### What you have to do
Reproduce every line of the records below verbatim, without any changes.

★ ★ ★

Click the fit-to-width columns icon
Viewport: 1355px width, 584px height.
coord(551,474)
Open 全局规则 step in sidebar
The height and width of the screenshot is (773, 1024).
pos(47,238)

★ ★ ★

### Correct response
Click the fit-to-width columns icon
Viewport: 1355px width, 584px height.
coord(551,474)
Open 全局规则 step in sidebar
The height and width of the screenshot is (773, 1024).
pos(47,238)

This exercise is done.